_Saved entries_
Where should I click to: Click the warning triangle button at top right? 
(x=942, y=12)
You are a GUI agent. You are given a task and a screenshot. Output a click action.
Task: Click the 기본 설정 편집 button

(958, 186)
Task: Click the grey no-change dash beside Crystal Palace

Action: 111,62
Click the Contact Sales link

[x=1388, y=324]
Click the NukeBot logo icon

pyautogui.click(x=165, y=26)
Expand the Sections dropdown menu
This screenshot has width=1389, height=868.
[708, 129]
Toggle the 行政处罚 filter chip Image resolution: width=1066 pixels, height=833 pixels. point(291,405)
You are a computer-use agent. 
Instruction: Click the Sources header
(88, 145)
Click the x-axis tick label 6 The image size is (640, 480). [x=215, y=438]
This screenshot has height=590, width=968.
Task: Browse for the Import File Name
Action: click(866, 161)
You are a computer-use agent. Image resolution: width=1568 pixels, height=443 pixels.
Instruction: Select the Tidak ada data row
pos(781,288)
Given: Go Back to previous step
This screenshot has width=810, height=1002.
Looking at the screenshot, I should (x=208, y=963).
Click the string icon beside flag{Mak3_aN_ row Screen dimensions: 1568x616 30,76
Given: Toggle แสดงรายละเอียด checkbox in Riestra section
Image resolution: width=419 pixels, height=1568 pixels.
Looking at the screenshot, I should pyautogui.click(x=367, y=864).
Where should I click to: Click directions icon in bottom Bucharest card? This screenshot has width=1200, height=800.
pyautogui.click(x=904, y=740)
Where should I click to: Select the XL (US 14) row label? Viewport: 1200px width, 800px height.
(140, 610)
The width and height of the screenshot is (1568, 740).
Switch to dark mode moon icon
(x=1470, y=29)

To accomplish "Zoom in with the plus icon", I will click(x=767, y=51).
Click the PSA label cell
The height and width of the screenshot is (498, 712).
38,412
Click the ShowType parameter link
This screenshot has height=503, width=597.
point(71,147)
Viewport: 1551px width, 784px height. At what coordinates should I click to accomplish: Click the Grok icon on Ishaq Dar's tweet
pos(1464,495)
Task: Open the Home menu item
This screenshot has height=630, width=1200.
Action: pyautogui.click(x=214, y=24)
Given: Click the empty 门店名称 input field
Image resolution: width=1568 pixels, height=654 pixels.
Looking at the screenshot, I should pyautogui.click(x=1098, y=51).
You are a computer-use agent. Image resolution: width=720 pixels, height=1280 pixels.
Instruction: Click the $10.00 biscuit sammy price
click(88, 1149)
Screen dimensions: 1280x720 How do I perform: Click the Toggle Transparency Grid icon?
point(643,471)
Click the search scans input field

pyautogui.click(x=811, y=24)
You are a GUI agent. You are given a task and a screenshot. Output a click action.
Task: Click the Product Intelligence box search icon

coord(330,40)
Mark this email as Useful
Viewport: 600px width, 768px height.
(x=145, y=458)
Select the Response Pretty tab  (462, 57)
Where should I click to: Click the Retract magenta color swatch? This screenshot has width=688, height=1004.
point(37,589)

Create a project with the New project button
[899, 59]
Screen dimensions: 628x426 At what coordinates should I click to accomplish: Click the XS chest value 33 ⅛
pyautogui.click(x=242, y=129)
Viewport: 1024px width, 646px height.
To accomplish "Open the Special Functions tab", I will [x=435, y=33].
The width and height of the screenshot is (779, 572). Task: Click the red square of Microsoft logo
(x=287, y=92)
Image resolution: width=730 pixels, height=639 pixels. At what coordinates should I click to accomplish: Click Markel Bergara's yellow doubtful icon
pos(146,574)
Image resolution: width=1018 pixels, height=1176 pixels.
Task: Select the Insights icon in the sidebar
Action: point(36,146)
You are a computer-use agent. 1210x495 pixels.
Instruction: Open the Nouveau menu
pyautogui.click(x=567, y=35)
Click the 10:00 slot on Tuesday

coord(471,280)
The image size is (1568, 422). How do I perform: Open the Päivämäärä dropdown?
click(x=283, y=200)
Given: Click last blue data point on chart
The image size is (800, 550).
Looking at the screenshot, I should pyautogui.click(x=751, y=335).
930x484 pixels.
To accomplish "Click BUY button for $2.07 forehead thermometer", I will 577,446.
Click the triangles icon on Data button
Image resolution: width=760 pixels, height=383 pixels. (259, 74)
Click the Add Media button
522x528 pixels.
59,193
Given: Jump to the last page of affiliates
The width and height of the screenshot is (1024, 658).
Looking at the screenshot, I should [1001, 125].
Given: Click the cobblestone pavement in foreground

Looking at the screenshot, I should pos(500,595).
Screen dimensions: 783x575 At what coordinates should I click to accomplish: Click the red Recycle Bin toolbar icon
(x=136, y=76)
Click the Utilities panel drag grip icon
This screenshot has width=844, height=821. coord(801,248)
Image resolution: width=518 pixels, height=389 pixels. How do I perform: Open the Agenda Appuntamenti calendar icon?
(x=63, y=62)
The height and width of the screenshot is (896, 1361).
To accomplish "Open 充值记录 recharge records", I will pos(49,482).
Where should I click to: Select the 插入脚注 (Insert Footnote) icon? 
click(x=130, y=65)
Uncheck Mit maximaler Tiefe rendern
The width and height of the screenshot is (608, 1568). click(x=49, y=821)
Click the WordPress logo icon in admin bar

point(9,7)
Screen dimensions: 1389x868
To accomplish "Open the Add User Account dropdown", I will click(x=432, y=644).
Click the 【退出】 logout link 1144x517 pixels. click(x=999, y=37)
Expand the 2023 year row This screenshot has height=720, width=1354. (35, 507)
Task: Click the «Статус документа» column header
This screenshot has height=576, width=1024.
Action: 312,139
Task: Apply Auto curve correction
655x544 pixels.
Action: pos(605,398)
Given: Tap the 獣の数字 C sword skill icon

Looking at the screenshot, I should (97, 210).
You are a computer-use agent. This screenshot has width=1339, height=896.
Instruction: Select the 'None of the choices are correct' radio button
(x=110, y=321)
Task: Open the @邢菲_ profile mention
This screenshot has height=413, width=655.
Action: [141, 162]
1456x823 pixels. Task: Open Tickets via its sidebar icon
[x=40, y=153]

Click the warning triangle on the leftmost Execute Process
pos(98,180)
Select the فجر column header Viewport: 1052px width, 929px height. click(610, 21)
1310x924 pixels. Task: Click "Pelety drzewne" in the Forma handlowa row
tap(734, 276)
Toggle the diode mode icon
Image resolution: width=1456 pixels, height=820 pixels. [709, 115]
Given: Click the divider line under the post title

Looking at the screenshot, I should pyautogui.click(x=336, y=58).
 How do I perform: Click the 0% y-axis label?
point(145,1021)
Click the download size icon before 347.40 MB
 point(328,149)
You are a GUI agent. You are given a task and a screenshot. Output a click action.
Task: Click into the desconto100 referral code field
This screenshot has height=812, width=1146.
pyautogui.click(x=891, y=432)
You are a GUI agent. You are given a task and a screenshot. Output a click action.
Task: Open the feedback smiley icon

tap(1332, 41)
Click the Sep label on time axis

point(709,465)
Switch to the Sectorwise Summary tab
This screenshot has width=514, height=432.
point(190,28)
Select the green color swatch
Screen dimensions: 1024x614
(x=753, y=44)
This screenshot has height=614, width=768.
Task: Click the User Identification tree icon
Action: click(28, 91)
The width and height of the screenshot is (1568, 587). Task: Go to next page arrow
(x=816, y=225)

_Work instructions_
Copy all the records above precisely.

_Response for this exercise_
Where should I click to: Click the warning triangle button at top right? 
(x=942, y=12)
You are a GUI agent. You are given a task and a screenshot. Output a click action.
Task: Click the 기본 설정 편집 button

(958, 186)
Task: Click the grey no-change dash beside Crystal Palace

Action: 111,62
Click the Contact Sales link

[x=1388, y=324]
Click the NukeBot logo icon

pyautogui.click(x=165, y=26)
Expand the Sections dropdown menu
This screenshot has width=1389, height=868.
[708, 129]
Toggle the 行政处罚 filter chip Image resolution: width=1066 pixels, height=833 pixels. point(291,405)
You are a computer-use agent. 
Instruction: Click the Sources header
(88, 145)
Click the x-axis tick label 6 The image size is (640, 480). [x=215, y=438]
This screenshot has height=590, width=968.
Task: Browse for the Import File Name
Action: click(866, 161)
You are a computer-use agent. Image resolution: width=1568 pixels, height=443 pixels.
Instruction: Select the Tidak ada data row
pos(781,288)
Given: Go Back to previous step
This screenshot has width=810, height=1002.
Looking at the screenshot, I should (x=208, y=963).
Click the string icon beside flag{Mak3_aN_ row Screen dimensions: 1568x616 30,76
Given: Toggle แสดงรายละเอียด checkbox in Riestra section
Image resolution: width=419 pixels, height=1568 pixels.
Looking at the screenshot, I should pyautogui.click(x=367, y=864).
Where should I click to: Click directions icon in bottom Bucharest card? This screenshot has width=1200, height=800.
pyautogui.click(x=904, y=740)
Where should I click to: Select the XL (US 14) row label? Viewport: 1200px width, 800px height.
(140, 610)
The width and height of the screenshot is (1568, 740).
Switch to dark mode moon icon
(x=1470, y=29)

To accomplish "Zoom in with the plus icon", I will click(x=767, y=51).
Click the PSA label cell
The height and width of the screenshot is (498, 712).
38,412
Click the ShowType parameter link
This screenshot has height=503, width=597.
point(71,147)
Viewport: 1551px width, 784px height. At what coordinates should I click to accomplish: Click the Grok icon on Ishaq Dar's tweet
pos(1464,495)
Task: Open the Home menu item
This screenshot has height=630, width=1200.
Action: pyautogui.click(x=214, y=24)
Given: Click the empty 门店名称 input field
Image resolution: width=1568 pixels, height=654 pixels.
Looking at the screenshot, I should pyautogui.click(x=1098, y=51).
You are a computer-use agent. Image resolution: width=720 pixels, height=1280 pixels.
Instruction: Click the $10.00 biscuit sammy price
click(88, 1149)
Screen dimensions: 1280x720 How do I perform: Click the Toggle Transparency Grid icon?
point(643,471)
Click the search scans input field

pyautogui.click(x=811, y=24)
You are a GUI agent. You are given a task and a screenshot. Output a click action.
Task: Click the Product Intelligence box search icon

coord(330,40)
Mark this email as Useful
Viewport: 600px width, 768px height.
(x=145, y=458)
Select the Response Pretty tab  (462, 57)
Where should I click to: Click the Retract magenta color swatch? This screenshot has width=688, height=1004.
point(37,589)

Create a project with the New project button
[899, 59]
Screen dimensions: 628x426 At what coordinates should I click to accomplish: Click the XS chest value 33 ⅛
pyautogui.click(x=242, y=129)
Viewport: 1024px width, 646px height.
To accomplish "Open the Special Functions tab", I will [x=435, y=33].
The width and height of the screenshot is (779, 572). Task: Click the red square of Microsoft logo
(x=287, y=92)
Image resolution: width=730 pixels, height=639 pixels. At what coordinates should I click to accomplish: Click Markel Bergara's yellow doubtful icon
pos(146,574)
Image resolution: width=1018 pixels, height=1176 pixels.
Task: Select the Insights icon in the sidebar
Action: point(36,146)
You are a computer-use agent. 1210x495 pixels.
Instruction: Open the Nouveau menu
pyautogui.click(x=567, y=35)
Click the 10:00 slot on Tuesday

coord(471,280)
The image size is (1568, 422). How do I perform: Open the Päivämäärä dropdown?
click(x=283, y=200)
Given: Click last blue data point on chart
The image size is (800, 550).
Looking at the screenshot, I should pyautogui.click(x=751, y=335).
930x484 pixels.
To accomplish "Click BUY button for $2.07 forehead thermometer", I will 577,446.
Click the triangles icon on Data button
Image resolution: width=760 pixels, height=383 pixels. (259, 74)
Click the Add Media button
522x528 pixels.
59,193
Given: Jump to the last page of affiliates
The width and height of the screenshot is (1024, 658).
Looking at the screenshot, I should [1001, 125].
Given: Click the cobblestone pavement in foreground

Looking at the screenshot, I should pos(500,595).
Screen dimensions: 783x575 At what coordinates should I click to accomplish: Click the red Recycle Bin toolbar icon
(x=136, y=76)
Click the Utilities panel drag grip icon
This screenshot has width=844, height=821. coord(801,248)
Image resolution: width=518 pixels, height=389 pixels. How do I perform: Open the Agenda Appuntamenti calendar icon?
(x=63, y=62)
The height and width of the screenshot is (896, 1361).
To accomplish "Open 充值记录 recharge records", I will pos(49,482).
Where should I click to: Select the 插入脚注 (Insert Footnote) icon? 
click(x=130, y=65)
Uncheck Mit maximaler Tiefe rendern
The width and height of the screenshot is (608, 1568). click(x=49, y=821)
Click the WordPress logo icon in admin bar

point(9,7)
Screen dimensions: 1389x868
To accomplish "Open the Add User Account dropdown", I will click(x=432, y=644).
Click the 【退出】 logout link 1144x517 pixels. click(x=999, y=37)
Expand the 2023 year row This screenshot has height=720, width=1354. (35, 507)
Task: Click the «Статус документа» column header
This screenshot has height=576, width=1024.
Action: 312,139
Task: Apply Auto curve correction
655x544 pixels.
Action: pos(605,398)
Given: Tap the 獣の数字 C sword skill icon

Looking at the screenshot, I should (97, 210).
You are a computer-use agent. This screenshot has width=1339, height=896.
Instruction: Select the 'None of the choices are correct' radio button
(x=110, y=321)
Task: Open the @邢菲_ profile mention
This screenshot has height=413, width=655.
Action: [141, 162]
1456x823 pixels. Task: Open Tickets via its sidebar icon
[x=40, y=153]

Click the warning triangle on the leftmost Execute Process
pos(98,180)
Select the فجر column header Viewport: 1052px width, 929px height. click(610, 21)
1310x924 pixels. Task: Click "Pelety drzewne" in the Forma handlowa row
tap(734, 276)
Toggle the diode mode icon
Image resolution: width=1456 pixels, height=820 pixels. [709, 115]
Given: Click the divider line under the post title

Looking at the screenshot, I should pyautogui.click(x=336, y=58).
 How do I perform: Click the 0% y-axis label?
point(145,1021)
Click the download size icon before 347.40 MB
 point(328,149)
You are a GUI agent. You are given a task and a screenshot. Output a click action.
Task: Click into the desconto100 referral code field
This screenshot has height=812, width=1146.
pyautogui.click(x=891, y=432)
You are a GUI agent. You are given a task and a screenshot. Output a click action.
Task: Open the feedback smiley icon

tap(1332, 41)
Click the Sep label on time axis

point(709,465)
Switch to the Sectorwise Summary tab
This screenshot has width=514, height=432.
point(190,28)
Select the green color swatch
Screen dimensions: 1024x614
(x=753, y=44)
This screenshot has height=614, width=768.
Task: Click the User Identification tree icon
Action: click(28, 91)
The width and height of the screenshot is (1568, 587). Task: Go to next page arrow
(x=816, y=225)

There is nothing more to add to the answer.